Aaron Strife said:
I like to think Nintendo is cutting their first party release schedule back as a way of saying, we want third parties to make games and we want people to buy them.
frankly this is not a coherent position.
nothing in this industry is done in a vacuum. nintendo knows when games will release for their systems long before we do. they know when a lotcheck request comes in. they know when titles "go gold" and print orders are requested. and they know months and months before that process starts.
third parties, on the other hand, do not know when nintendo products are coming out substantially before we do. there is not a single person at EA that can confidently tell you nintendo's 2010 release calendar.
so given that third parties are substantially less able to plan around nintendo than nintendo is around third parties, why would the directionality of this be "nintendo leaves slots open -> third parties plan to put their games there"?
even wii games take at least a year to make. capcom is slating stuff for the end of CY 2010 internally. capcom does not know if nintendo is slating stuff for the end of CY 2010 internally. how on earth is capcom expected to capitalize on lulls in nintendo's schedule?

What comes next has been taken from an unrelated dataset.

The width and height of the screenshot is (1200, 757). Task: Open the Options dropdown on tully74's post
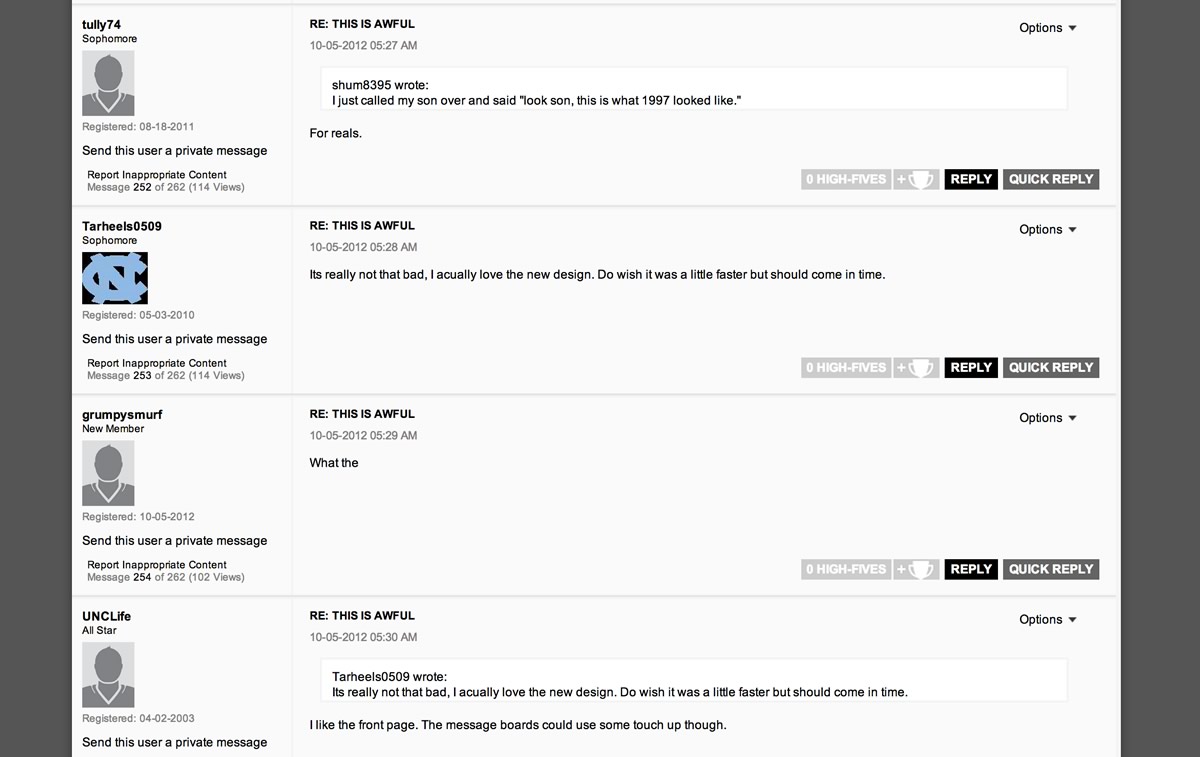tap(1046, 27)
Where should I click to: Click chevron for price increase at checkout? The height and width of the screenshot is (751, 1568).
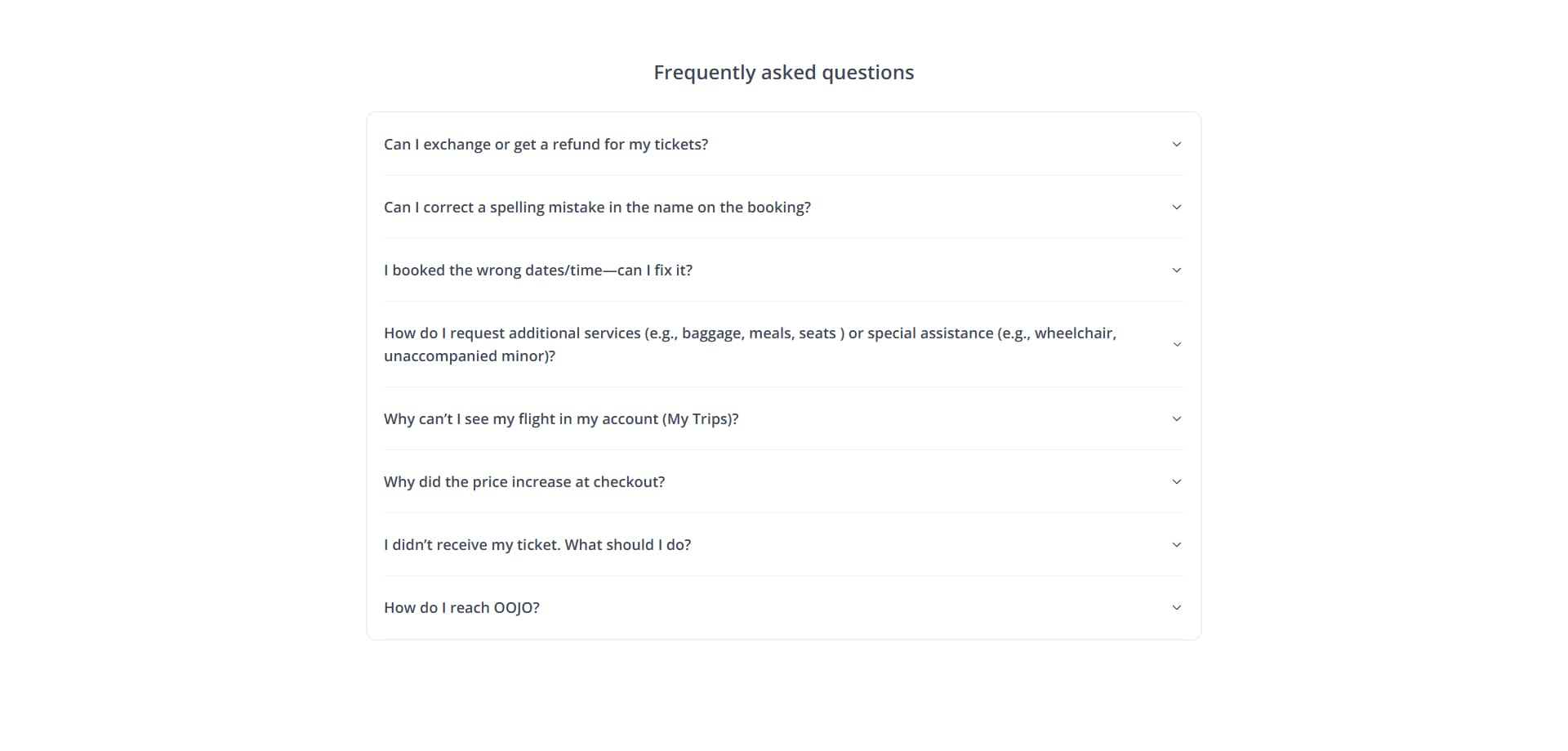pos(1177,482)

finally and most importantly, to what end would nintendo sacrifice or defer (IE sacrifice, given that there is a time-value of money at play here) revenue in order to placate a third party? even assuming this scheme works, why would they do it? to make partners take developing on their systems more seriously? to eventually make even more profit by recouping lost revenue through platform fees?
that's ridiculous.
some strategies that nintendo could try rather than hoping that third parties predict that they'll have a weak season: suspending or lowering platform fees, suspending, lowering, or altering print run info, allowing for lot check resubmissions at a discount or free, suspending or altering lot check requirements, copublishing, funding advertising campaigns, extra deployment of nintendo tech support, highlighting third party titles beyond the token highlights reel, letting third parties have sdks before the day before the public sees in the impact, releasing internal tech to third parties, consulting with third parties before releasing left-field hardware, letting third parties know when new hardware is about to negatively impact their selling plans, allow digital distribution publishers to set their own prices and change them at will, better patching mechanisms for both handheld and console... i mean, seriously, there is not a single third party in the world that would benefit more from nintendo delaying titles than it would from nintendo having a more generous and open platform policy broadly.
alternatively, if this
is nintendo's strategy, then fall 2008 should demonstrate that it doesn't work and they should change that strategy.
gerg said:
Can't you buy other games? Can't you simply *shock! horror!* not play games for a month or two? At the end of the day, you'll survive without. You did so last year, didn't you?
presumably he just happily played games on other platforms like the rest of us did, which i think is the essence of the complaint that most of us make about nintendo's conservative localization / release strategies as of late. i've got 7 platforms of which nintendo makes 2. if they drop the ball or don't pander to me, there are 5 other platforms that will, i guarantee you, whether it's fiscally responsible or not.